Bartiromo: Ken Griffin is saying that the rescue package for SVB unveiled by regulators is breaking down capitalism before our eyes. He told the Financial Times, the government should not have intervened to protect all SVB depositors.  That the U.S. is supposed to be a capitalist economy breaking down before our eyes he said in interview yesterday he says, there has been a ton every financial discipline with government bailing out depositors in full, so what are we supposed to do now Congressman? Support and guarantee all if deposits at all banks?

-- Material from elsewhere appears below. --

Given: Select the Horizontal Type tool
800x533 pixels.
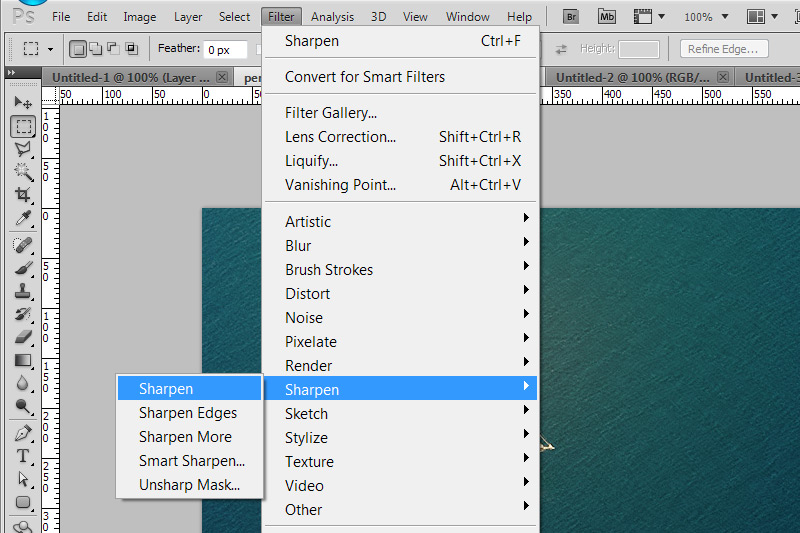Looking at the screenshot, I should pos(23,456).
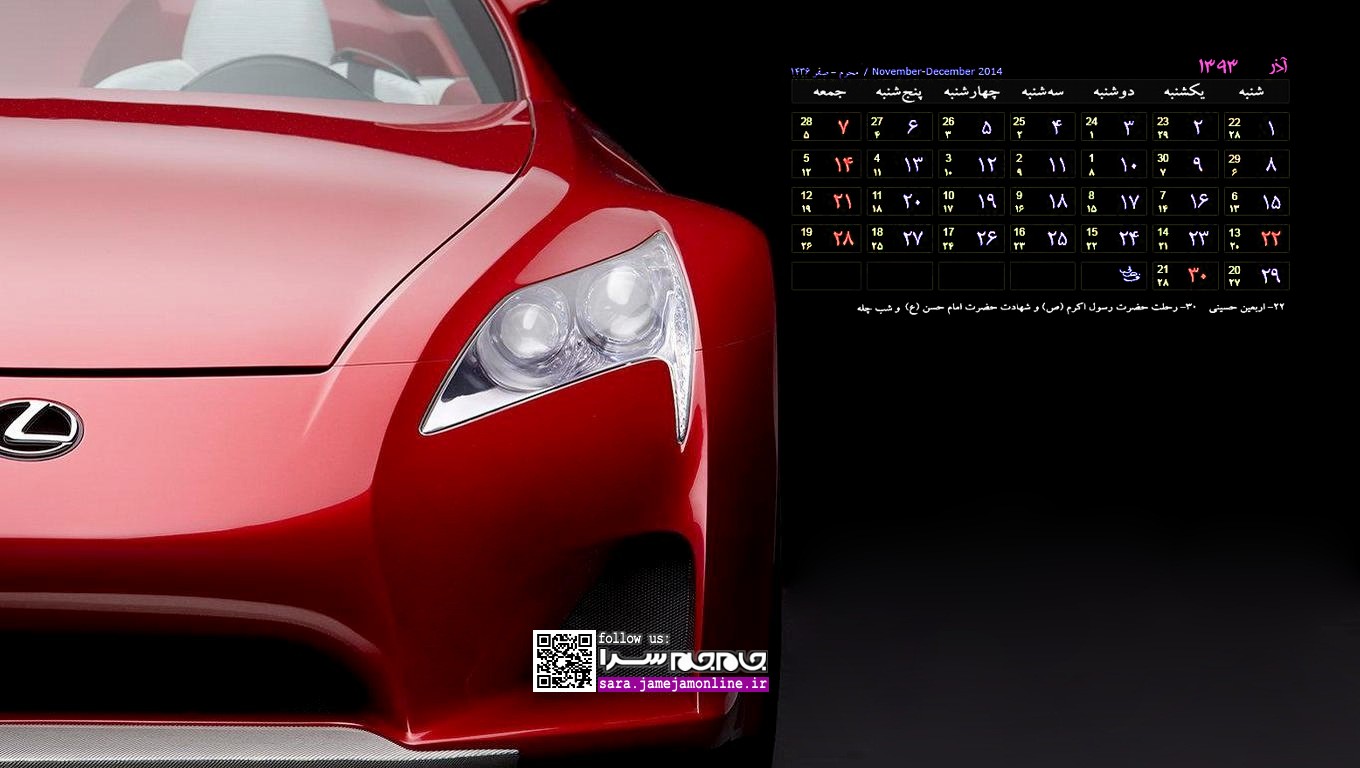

Barr: Well, Griffin is right that capitalism requires risk and in order to have market discipline avoid moral hazard you have to allow failure. In this case, there is a failure, even with the government intervention insofar as the equity holders, bond holders and management are punished here. But the point is taken that here…And Tom Hoenig said the bailout of uninsured depositors, these deposits were induced to park millions of dollars, tens of millions dollars of uninsured deposits with the one institution.  We need to look at why that happened. Why there was that inducement to take on that much risk on the part of depositors.  But it is noteworthy to say that with the -- with the -- the exception the systemic risk that the FDIC, the Treasury, and the Fed invoked here, that taxpayers, at least for now, that taxpayers are not bailing out SVB depositors or these other uninsured depositors..  It is an assessment on the banks through the deposit fund.. But the point is a good one that whatever we do here, we should not put the liability on the taxpayer that is critically more we need market discipline.

Bartiromo: Do you think you will have hearings on this?

Barr: Absolutely, I am anticipating hearings soon. We are going to be exercising oversight of the regulators to make sure that we prevent systemic risk, restore financial stability, also look at other issues, relating to underlying causes bad monetary fiscal policy preventing taxpayer bailouts would create a hazard we must avoid.